Anche il WWF ha criticato la scelta del governo. Secondo l’organizzazione che opera a tutela dell’ambiente, gli eventuali risparmi ottenuti dall’uso delle centrali a carbone per la produzione di energia invece che del gas saranno annullati dai maggiori costi da sostenere per compensare le emissioni inquinanti in base al sistema ETS.
Incertezze sui prezzi e caro bollette: come risparmiare?
La decisione dell’Italia di rinviare lo spegnimento delle centrali a carbone è giustificata da questo quadro geopolitico di grande incertezza. La prospettiva di una crisi energetica duratura e di difficoltà nell’approvvigionamento del gas hanno spinto il governo a fare una scelta prudente e a mantenere in riserva le vecchie centrali a carbone.

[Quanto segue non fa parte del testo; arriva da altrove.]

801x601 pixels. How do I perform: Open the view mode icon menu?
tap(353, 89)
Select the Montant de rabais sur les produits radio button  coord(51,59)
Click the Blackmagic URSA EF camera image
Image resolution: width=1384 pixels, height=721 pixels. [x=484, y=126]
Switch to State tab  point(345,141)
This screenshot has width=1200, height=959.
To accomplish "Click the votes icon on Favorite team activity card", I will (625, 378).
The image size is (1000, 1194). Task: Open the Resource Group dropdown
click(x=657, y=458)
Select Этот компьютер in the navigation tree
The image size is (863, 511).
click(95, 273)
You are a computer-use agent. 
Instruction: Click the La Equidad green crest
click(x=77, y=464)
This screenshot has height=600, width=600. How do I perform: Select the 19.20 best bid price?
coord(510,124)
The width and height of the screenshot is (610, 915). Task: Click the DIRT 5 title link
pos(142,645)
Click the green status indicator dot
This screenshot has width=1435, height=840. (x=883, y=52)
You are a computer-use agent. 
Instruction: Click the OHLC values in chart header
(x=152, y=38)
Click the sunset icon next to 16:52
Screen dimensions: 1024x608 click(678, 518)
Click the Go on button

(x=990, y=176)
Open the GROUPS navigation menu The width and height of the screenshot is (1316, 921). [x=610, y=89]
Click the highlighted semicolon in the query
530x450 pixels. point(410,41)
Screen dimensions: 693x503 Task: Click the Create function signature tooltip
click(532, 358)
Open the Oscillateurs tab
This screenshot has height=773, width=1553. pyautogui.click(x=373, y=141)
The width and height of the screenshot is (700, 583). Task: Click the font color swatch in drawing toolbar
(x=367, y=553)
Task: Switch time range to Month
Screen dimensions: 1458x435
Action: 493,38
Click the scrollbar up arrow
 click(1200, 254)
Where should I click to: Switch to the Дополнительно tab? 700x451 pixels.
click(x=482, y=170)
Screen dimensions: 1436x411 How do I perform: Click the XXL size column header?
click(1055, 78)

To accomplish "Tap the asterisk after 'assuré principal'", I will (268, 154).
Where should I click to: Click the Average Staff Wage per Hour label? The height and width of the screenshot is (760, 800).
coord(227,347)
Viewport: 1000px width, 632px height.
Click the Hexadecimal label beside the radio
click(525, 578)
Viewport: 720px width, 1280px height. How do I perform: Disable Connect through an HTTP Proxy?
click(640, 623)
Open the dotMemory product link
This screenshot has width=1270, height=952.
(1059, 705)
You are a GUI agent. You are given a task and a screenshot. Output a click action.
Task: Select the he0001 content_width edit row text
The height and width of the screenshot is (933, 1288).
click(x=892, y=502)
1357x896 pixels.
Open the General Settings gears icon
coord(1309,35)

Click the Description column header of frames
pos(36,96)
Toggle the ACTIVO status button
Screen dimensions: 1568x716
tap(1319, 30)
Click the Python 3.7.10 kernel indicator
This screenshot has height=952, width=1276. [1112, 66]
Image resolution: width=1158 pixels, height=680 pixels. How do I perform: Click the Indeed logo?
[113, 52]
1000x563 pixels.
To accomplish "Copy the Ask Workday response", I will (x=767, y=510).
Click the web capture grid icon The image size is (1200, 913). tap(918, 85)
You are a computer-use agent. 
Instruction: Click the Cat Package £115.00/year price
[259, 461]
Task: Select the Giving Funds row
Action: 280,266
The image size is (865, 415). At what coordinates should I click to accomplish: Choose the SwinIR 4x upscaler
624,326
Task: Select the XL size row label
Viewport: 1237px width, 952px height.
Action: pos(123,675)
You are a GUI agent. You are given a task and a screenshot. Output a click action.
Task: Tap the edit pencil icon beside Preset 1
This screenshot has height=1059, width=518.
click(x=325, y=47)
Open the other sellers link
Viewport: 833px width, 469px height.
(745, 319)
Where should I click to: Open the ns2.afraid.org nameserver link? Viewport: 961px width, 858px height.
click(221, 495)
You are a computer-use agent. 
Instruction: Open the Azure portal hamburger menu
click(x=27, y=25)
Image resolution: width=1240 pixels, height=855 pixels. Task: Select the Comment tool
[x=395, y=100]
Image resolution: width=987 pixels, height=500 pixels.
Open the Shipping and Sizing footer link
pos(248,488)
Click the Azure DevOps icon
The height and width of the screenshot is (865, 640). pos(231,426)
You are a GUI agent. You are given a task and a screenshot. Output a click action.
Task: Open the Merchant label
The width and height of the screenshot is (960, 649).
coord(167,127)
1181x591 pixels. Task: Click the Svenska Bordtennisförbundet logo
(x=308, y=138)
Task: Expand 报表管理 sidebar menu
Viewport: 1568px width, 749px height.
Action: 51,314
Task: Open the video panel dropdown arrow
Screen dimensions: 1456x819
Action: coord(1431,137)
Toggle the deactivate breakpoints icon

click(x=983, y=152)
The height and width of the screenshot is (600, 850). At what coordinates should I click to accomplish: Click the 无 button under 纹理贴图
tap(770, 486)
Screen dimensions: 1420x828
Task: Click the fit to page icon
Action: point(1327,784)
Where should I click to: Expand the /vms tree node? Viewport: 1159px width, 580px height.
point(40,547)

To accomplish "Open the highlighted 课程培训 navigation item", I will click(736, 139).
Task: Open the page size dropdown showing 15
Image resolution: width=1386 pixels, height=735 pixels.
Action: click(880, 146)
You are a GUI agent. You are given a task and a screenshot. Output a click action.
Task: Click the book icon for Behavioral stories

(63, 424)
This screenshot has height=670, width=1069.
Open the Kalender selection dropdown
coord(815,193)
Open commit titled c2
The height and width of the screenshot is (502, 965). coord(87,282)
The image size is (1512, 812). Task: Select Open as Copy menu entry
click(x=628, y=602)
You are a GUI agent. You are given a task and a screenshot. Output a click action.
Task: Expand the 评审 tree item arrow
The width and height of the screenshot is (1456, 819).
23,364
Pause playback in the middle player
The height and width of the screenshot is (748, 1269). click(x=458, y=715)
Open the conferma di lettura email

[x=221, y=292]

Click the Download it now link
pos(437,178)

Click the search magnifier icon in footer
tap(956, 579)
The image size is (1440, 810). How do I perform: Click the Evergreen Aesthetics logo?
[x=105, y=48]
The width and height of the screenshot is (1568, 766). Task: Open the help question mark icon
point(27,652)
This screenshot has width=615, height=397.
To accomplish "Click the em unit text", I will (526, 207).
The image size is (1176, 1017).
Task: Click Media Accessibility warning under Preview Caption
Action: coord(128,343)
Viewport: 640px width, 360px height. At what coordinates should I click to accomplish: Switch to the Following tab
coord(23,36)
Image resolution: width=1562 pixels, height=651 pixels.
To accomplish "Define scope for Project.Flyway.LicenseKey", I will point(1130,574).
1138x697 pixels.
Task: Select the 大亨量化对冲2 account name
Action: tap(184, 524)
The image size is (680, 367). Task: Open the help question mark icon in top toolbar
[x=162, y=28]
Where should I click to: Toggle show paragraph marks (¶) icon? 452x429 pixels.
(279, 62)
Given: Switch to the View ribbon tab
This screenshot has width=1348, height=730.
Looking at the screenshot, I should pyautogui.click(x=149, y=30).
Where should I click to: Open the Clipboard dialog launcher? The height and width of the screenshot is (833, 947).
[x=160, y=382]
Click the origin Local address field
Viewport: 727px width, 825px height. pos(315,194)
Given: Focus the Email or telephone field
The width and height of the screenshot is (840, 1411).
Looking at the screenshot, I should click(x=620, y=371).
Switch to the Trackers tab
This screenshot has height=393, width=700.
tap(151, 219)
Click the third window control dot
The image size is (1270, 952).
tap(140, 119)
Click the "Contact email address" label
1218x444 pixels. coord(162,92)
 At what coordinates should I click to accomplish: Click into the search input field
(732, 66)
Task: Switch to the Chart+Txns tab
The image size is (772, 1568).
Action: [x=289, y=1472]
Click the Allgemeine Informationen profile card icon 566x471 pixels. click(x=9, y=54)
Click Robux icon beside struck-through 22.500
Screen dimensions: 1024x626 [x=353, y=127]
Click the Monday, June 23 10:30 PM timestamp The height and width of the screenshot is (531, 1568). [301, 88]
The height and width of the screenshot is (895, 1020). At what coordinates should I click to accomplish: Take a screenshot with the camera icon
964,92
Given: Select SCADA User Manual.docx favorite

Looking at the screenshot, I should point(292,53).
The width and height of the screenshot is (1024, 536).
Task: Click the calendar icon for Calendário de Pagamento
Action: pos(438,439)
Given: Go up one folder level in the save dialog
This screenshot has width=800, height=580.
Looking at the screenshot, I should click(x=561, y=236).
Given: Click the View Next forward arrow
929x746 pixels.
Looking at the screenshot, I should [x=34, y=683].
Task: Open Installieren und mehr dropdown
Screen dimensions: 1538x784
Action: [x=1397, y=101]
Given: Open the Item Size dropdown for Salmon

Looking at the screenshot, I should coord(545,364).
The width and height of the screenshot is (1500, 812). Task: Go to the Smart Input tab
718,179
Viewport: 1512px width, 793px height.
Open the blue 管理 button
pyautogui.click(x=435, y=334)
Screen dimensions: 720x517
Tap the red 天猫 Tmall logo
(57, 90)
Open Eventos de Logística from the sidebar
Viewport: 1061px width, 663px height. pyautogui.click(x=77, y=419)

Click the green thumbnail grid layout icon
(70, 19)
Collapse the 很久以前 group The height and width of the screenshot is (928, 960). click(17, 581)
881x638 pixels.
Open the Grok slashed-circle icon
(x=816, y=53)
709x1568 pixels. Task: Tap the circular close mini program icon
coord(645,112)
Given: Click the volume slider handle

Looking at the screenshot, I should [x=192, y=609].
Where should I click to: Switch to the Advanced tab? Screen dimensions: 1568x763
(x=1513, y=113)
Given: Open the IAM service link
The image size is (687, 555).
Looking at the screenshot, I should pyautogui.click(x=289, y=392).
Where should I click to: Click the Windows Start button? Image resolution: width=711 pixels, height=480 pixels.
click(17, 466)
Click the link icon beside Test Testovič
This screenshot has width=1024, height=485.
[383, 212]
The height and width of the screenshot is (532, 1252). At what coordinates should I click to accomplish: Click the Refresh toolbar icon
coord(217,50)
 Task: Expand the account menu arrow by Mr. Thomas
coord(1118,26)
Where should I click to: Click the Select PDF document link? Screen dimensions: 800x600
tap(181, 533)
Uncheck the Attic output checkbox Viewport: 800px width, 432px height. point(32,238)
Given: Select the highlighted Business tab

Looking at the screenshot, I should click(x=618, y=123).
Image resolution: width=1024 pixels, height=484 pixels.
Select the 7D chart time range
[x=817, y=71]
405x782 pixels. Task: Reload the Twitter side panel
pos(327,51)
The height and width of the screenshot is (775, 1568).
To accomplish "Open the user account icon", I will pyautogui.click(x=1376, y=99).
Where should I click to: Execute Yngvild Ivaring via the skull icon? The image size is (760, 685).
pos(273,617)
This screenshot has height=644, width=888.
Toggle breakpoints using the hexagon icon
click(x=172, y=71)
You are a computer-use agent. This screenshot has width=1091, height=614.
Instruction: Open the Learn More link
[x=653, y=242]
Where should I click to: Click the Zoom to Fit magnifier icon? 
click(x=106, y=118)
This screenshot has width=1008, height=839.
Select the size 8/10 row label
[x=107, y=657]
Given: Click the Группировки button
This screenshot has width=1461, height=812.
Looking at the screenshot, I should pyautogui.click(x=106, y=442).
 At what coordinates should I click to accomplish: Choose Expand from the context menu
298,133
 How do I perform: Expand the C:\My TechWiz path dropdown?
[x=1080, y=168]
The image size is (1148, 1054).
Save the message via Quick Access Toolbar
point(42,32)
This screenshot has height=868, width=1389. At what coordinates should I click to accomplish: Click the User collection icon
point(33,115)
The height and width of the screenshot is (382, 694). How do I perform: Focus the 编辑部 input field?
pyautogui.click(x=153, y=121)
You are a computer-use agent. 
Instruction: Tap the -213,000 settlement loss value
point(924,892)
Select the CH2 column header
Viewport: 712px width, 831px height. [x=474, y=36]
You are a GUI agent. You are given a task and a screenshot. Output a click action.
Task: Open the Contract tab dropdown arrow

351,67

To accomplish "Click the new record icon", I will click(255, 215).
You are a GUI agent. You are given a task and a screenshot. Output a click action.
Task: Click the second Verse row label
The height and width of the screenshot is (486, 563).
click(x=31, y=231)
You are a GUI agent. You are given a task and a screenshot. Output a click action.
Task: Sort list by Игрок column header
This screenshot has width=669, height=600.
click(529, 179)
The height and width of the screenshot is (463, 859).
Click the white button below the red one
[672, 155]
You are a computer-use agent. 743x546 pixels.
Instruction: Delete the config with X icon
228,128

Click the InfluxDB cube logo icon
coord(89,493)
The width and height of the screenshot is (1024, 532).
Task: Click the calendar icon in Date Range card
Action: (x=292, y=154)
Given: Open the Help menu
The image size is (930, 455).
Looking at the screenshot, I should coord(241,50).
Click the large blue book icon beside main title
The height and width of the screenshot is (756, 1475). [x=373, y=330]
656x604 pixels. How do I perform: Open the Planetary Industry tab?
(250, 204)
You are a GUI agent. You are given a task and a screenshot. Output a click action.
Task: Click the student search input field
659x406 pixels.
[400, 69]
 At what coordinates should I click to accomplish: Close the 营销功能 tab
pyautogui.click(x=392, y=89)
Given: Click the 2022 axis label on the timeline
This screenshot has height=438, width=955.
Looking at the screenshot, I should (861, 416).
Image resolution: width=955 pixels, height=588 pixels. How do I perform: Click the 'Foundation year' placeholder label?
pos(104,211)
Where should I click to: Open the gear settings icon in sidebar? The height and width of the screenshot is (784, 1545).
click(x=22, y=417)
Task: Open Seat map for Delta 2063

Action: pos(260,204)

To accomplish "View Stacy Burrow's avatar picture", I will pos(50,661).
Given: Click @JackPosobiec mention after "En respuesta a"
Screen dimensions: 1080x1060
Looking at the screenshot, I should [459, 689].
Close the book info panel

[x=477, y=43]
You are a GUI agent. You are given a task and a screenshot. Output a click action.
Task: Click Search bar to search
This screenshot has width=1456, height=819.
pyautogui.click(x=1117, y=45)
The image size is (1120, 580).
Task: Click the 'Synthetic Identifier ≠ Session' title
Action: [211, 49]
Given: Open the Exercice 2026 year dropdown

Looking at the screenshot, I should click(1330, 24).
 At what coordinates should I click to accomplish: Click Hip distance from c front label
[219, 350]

Le scelte sulla produzione energetica e le tensioni internazionali hanno un’influenza diretta sui prezzi all’ingrosso, con effetti che si riflettono anche sulle bollette di famiglie e imprese.
In uno scenario così instabile, diventa quindi fondamentale monitorare le offerte disponibili sul mercato libero e valutare con attenzione le condizioni applicate dai fornitori. Confrontare le tariffe luce su piattaforme come SOStariffe.it permette di individuare le soluzioni più convenienti tra quelle proposte dagli operatori partner.
Per ridurre al massimo l’impatto delle oscillazioni dei prezzi sulla spesa domestica per l’elettricità si può pensare di attivare un’offerta a prezzo bloccato. Le società fornitrici che offrono questo genere di tariffa si impegnano a mantenere fisso il costo della componente energia per almeno 12 mesi. Anche in caso di rialzo dei prezzi, il costo dell’energia sarà sempre lo stesso.